L'Irlande, en revanche, est entrée samedi et jusqu'au 12 avril en confinement total. 

Mais c'est loin d'être facile partout dans le monde. Dans le centre de Johannesburg, en Afrique du Sud, la police a ainsi dispersé vendredi à coups de fouet les clients agglutinés devant un supermarché. 

«Cela vient d'Allah» 

Dans les pays musulmans, il est aussi souvent difficile d'empêcher les fidèles de se rendre à la mosquée. Au Pakistan, mais aussi en Indonésie, la fréquentation était importante pour la prière du vendredi. «Nous ne croyons pas au coronavirus, nous croyons en Allah. Quoi qu'il arrive, cela vient d'Allah», a déclaré Altaf Khan, avant de rejoindre la foule des fidèles affluant comme lui pour la prière du vendredi à Islamabad. 

Un contraste saisissant avec l'image du pape François, priant seul vendredi face à une place Saint-Pierre totalement déserte. 

Et tous les pays n'affrontent pas à armes égales la pandémie. 

Avec plus de 3300 cas et plus de 90 décès, selon un bilan établi par l'AFP, l'Afrique reste encore largement épargnée par la pandémie.
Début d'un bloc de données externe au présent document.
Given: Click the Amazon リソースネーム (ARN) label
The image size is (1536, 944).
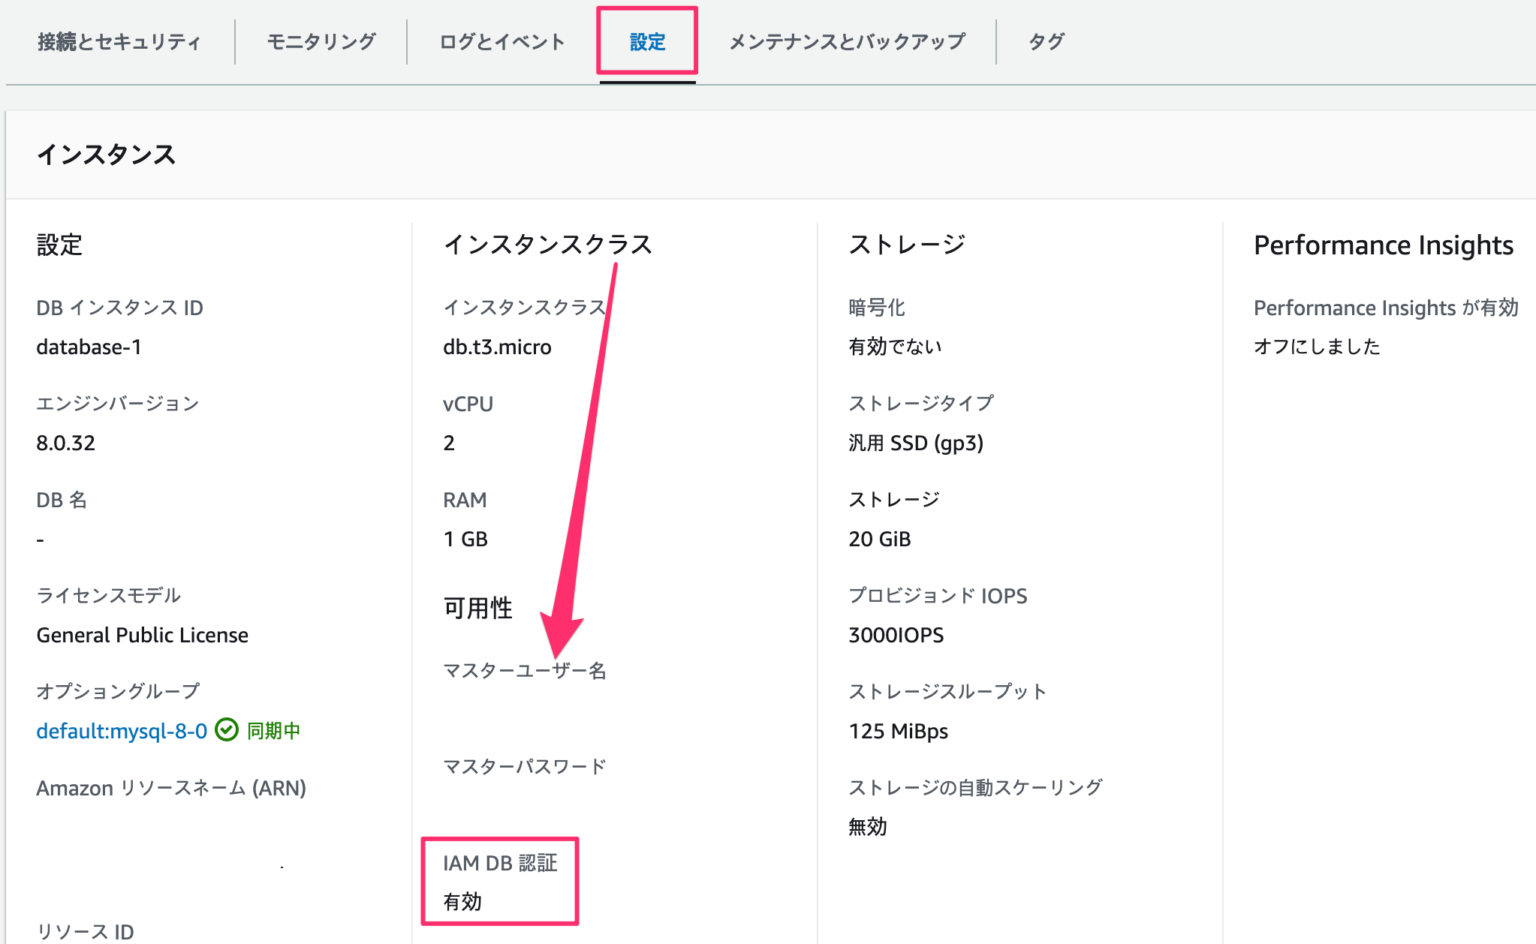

Mais la propagation du virus suit une «évolution dramatique», a alerté la responsable régionale de l'Organisation mondiale de la santé (OMS), Matshidiso Rebecca Moeti. 

Ailleurs, le confinement a aussi un impact psychologique en augmentant les niveaux de dépression, d'anxiété et d'autres problèmes de santé mentale, selon la Croix-Rouge. «Même dans les zones de conflit, nous pouvons nous serrer dans les bras quand nous avons peur. La chose terrible de cette (pandémie) est l'absence de contact physique entre humains», a dit un de ses responsables. 

«Le plus dur, c'était la nuit, je ne pouvais pas dormir, l'angoisse envahissait la chambre. Le jour, les médecins passaient, le personnel d'entretien, ceux qui distribuaient la nourriture. La nuit, les cauchemars arrivaient, la mort rôdait», a ainsi témoigné Fabio Biferali, un cardiologue romain de 65 ans qui a passé huit jours «isolé du monde» dans l'unité de soins intensifs et de réanimation de l'hôpital Policlinico Umberto I de Rome. 

Sommes astronomiques 

Face à l'autre catastrophe, économique, qui s'annonce, la communauté internationale tente de mobiliser des sommes astronomiques, avec l'Union européenne jugée à la traîne par certains pays. 

Les pays du G20 ont promis d'injecter 5000 milliards de dollars pour soutenir l'économie mondiale. Les États-Unis ont adopté de leur côté un gigantesque plan de relance de plus de 2000 milliards de dollars pour sauver leur économie menacée de paralysie. L'Europe a elle renvoyé à dans deux semaines des «mesures fortes» contre le coronavirus, s'attirant la déception et la colère de l'Italie et de l'Espagne, pays les plus touchés sur le vieux continent. 

«Nous ne surmonterons pas cette crise sans une solidarité européenne forte, au niveau sanitaire et budgétaire», a dit samedi le président français Emmanuel Macron à trois journaux italiens, appelant à lancer des emprunts communs à toute l'Union européenne, ce à quoi l'Allemagne s'oppose totalement. 

En attendant, les marchés retiennent leur souffle après une semaine terminée dans le vert, en dépit d'un vendredi dans le rouge.